Prompt:
Among the entries that follow, count the lines with the word "width" and report the number by itself.

Records supplied:
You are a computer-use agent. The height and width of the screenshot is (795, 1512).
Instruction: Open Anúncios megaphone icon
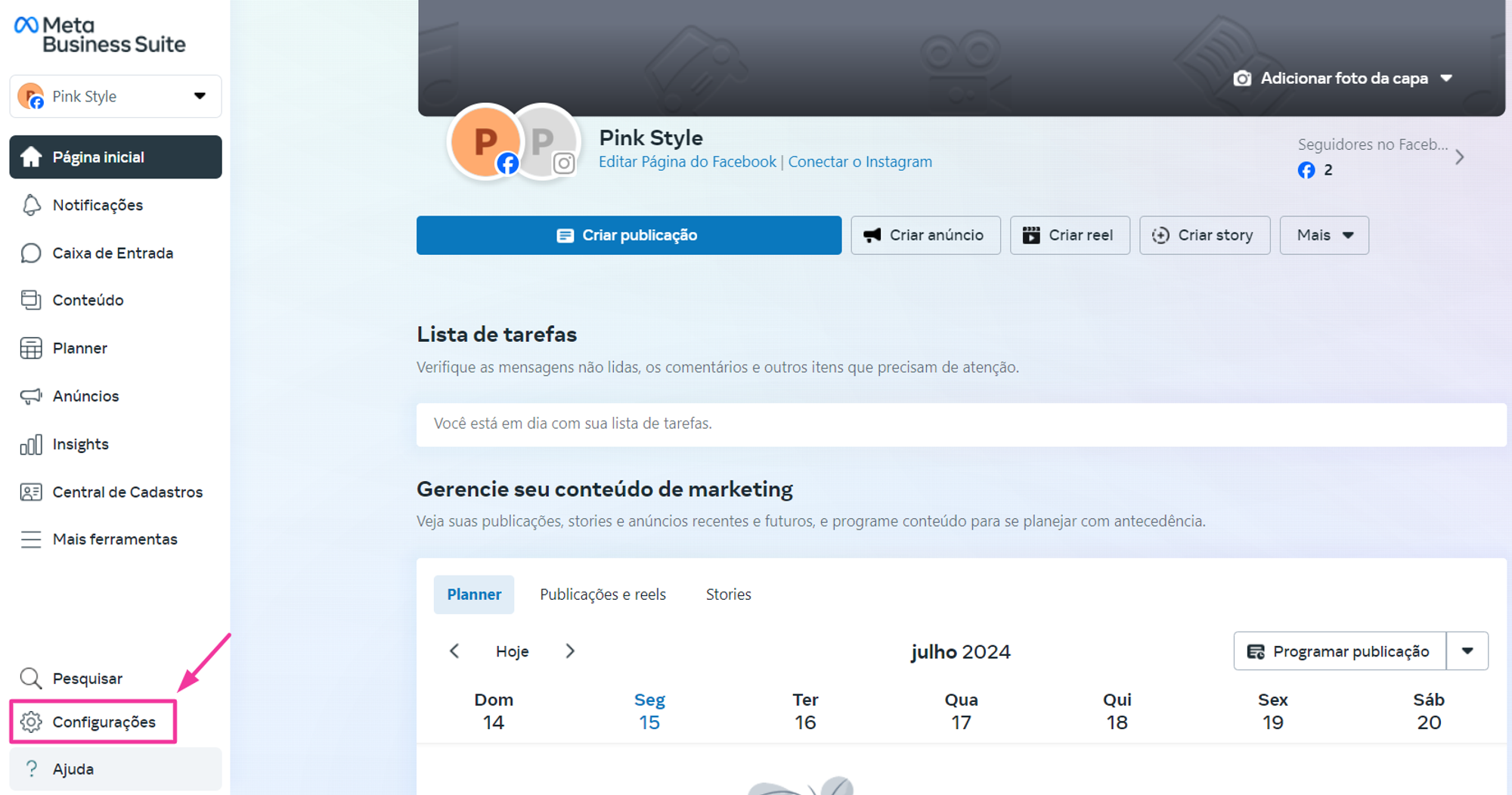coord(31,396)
==
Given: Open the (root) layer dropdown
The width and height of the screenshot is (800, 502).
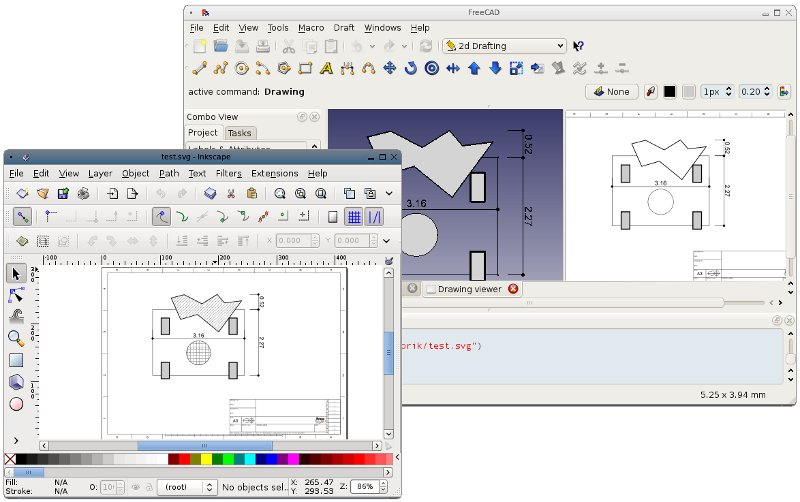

Answer box:
2